Give them what now?... (2, Interesting)

Taibhsear (1286214) | about 6 years ago | (#24296405)

Yeah because going to an unsavory website and requiring access by giving them my credit card information without actually buying anything is a GREAT idea. I can't think of anyone I trust more with my credit information than a pr0n site... Not to mention a child would never be able to get access to a credit card, or the pr0n stashed in their parents' sock drawer, or saved on the hard drive, or on the recent documents list, or...

ID (4, Insightful)

Darkness404 (1287218) | about 6 years ago | (#24296473)

The law would require sites to check visitors' ages, e.g. by taking a credit card, if the site contained any material that is "harmful to minors," whatever that means.

Stupid laws like this is the reason we have so much Identity theft here in the US. The moment that people think that giving out your credit card number to some site just to say, register for a blog, or view some porn, is normal, is the moment that even more scam sites will emerge.

It was an absolutely stupid idea to check anything with a credit card when you don't know even *who* that is going to half the time. And what the card is being used for.

Slashtards (-1, Flamebait)

Anonymous Coward | about 6 years ago | (#24296495)

These stories show how bad Slashdot has gotten. The thought of keeping little kids off of porn sickens the average Slashdotter?

Absolutely pathetic excuses for humans.

Re:Slashtards (1)

digitrev (989335) | about 6 years ago | (#24296731)

The problem is not children accessing porn. The problem is the bill is so damn vaguely worded that /. would require age verification.

Re:Slashtards (3, Insightful)

QCompson (675963) | about 6 years ago | (#24296755)

These stories show how bad Slashdot has gotten. The thought of keeping little kids off of porn sickens the average Slashdotter? Absolutely pathetic excuses for humans.

And the thought of restricting the rights of adults for little or no foreseeable gain doesn't sicken you? That sickens me.

Pathetic attempt at trolling.

Harmful to Minors (2, Insightful)

srobert (4099) | about 6 years ago | (#24296729)
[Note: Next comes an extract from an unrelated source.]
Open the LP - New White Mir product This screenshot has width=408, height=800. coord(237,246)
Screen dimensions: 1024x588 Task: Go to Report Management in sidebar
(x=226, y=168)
If you ask me, any site that extols the virtues of Milton Friedman as an economists is "harmful to minors".

Not a suddenoutbreakofcommonsense (1)

exley (221867) | about 6 years ago | (#24296733)

This law has been getting beaten down for years!

A modest proposal (3, Insightful)

philspear (1142299) | about 6 years ago | (#24296759)

A quote from Justice department spokesperson Charles miller: "We are disappointed that the Third Circuit Court of Appeals struck down a Congressional statute designed to protect our children from exposure to sexually explicit material on the internet."

See, all they're trying to do is keep kids from seeing sex on the internet, they're not trying to limit your freedoms.